*Task*
Wherever a line of the data contains "agent", copy that line.

*Records to use*
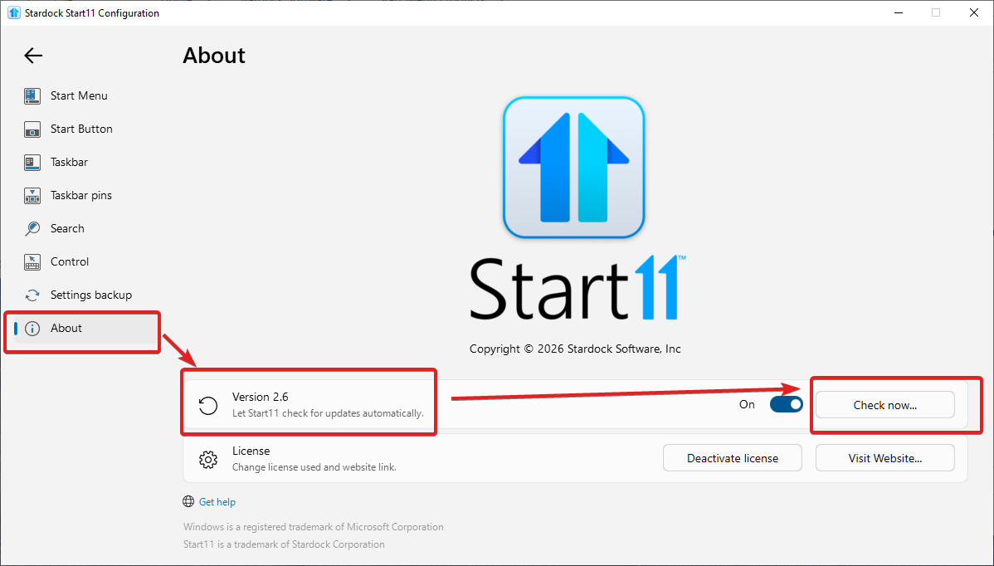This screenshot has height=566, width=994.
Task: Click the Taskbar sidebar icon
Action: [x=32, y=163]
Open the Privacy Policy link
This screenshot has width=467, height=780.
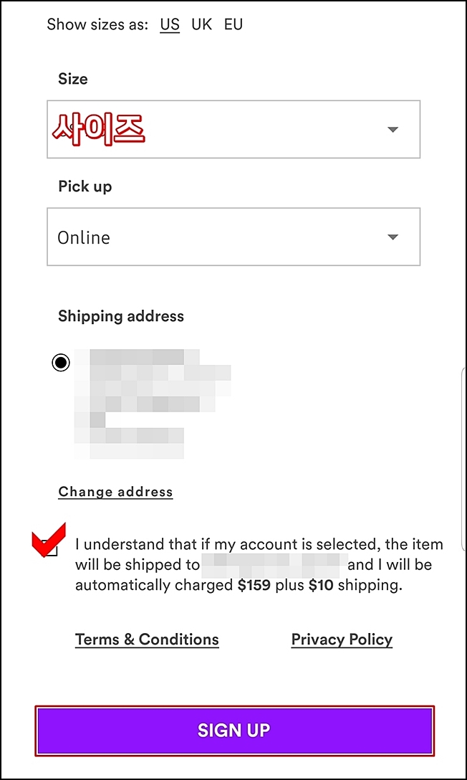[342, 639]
---
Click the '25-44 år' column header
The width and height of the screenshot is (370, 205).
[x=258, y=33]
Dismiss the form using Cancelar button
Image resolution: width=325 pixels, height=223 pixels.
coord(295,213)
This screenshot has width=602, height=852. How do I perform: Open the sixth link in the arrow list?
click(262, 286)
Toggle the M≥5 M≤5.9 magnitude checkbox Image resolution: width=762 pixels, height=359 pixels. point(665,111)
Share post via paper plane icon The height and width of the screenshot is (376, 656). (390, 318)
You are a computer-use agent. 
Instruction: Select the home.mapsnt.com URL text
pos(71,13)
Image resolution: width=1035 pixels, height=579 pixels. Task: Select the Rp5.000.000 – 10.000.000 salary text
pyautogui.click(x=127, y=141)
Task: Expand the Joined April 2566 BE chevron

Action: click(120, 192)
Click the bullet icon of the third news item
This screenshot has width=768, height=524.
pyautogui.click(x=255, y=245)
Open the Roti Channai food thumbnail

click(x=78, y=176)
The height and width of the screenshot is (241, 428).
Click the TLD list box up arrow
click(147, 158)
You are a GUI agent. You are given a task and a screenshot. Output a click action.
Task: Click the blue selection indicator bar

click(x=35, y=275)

*Answer for the task*
You are a computer-use agent. 
You are a GUI agent. You are given a task and a screenshot. Output a click action.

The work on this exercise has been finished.